* **Activity**
Tally the lines of the material that carry the word "computer". Give no more than the number.

───── Dataset extract

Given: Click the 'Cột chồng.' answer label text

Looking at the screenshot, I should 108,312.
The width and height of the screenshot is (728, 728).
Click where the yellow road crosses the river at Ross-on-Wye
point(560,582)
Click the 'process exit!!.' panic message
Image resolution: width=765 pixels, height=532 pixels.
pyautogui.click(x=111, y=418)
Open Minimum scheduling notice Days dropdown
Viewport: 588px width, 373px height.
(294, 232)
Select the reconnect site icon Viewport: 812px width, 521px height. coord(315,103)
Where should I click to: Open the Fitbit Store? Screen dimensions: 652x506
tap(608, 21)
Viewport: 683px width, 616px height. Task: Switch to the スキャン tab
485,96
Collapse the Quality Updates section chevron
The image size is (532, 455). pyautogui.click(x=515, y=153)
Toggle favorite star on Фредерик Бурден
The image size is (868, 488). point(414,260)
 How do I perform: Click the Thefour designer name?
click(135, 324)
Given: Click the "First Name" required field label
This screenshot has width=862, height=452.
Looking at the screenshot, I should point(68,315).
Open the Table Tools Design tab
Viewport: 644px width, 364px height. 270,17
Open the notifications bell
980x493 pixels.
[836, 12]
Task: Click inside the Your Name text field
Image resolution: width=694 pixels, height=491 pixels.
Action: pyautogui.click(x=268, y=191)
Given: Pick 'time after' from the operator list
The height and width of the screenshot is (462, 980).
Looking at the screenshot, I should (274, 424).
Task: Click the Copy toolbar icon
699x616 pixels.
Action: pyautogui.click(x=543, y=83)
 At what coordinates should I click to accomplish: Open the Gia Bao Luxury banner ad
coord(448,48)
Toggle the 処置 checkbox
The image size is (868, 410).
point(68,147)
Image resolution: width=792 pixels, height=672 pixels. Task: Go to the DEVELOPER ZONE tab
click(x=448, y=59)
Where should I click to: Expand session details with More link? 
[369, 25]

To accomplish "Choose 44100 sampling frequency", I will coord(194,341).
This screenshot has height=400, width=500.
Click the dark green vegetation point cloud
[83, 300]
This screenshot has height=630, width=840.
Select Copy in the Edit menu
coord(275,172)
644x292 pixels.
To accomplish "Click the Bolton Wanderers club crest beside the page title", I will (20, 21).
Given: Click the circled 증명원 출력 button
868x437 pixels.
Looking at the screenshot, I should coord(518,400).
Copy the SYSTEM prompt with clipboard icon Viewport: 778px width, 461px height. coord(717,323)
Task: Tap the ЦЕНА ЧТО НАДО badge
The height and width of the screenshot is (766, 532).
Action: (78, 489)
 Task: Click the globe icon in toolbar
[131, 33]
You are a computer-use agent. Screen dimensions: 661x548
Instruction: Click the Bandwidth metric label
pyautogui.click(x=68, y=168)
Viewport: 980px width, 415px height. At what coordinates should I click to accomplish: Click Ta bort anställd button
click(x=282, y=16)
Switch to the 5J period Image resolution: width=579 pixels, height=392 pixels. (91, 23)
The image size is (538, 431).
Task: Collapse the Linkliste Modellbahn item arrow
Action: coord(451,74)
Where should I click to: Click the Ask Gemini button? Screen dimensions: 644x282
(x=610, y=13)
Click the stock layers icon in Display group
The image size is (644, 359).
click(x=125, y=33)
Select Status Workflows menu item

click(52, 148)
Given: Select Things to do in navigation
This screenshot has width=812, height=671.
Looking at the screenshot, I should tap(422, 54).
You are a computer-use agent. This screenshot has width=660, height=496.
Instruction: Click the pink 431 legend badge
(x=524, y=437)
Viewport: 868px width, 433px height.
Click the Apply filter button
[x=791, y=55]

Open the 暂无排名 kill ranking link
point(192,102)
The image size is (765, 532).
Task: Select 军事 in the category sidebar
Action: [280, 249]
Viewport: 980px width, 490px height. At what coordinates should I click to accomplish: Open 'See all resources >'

──────────

* **Answer to the exercise**
2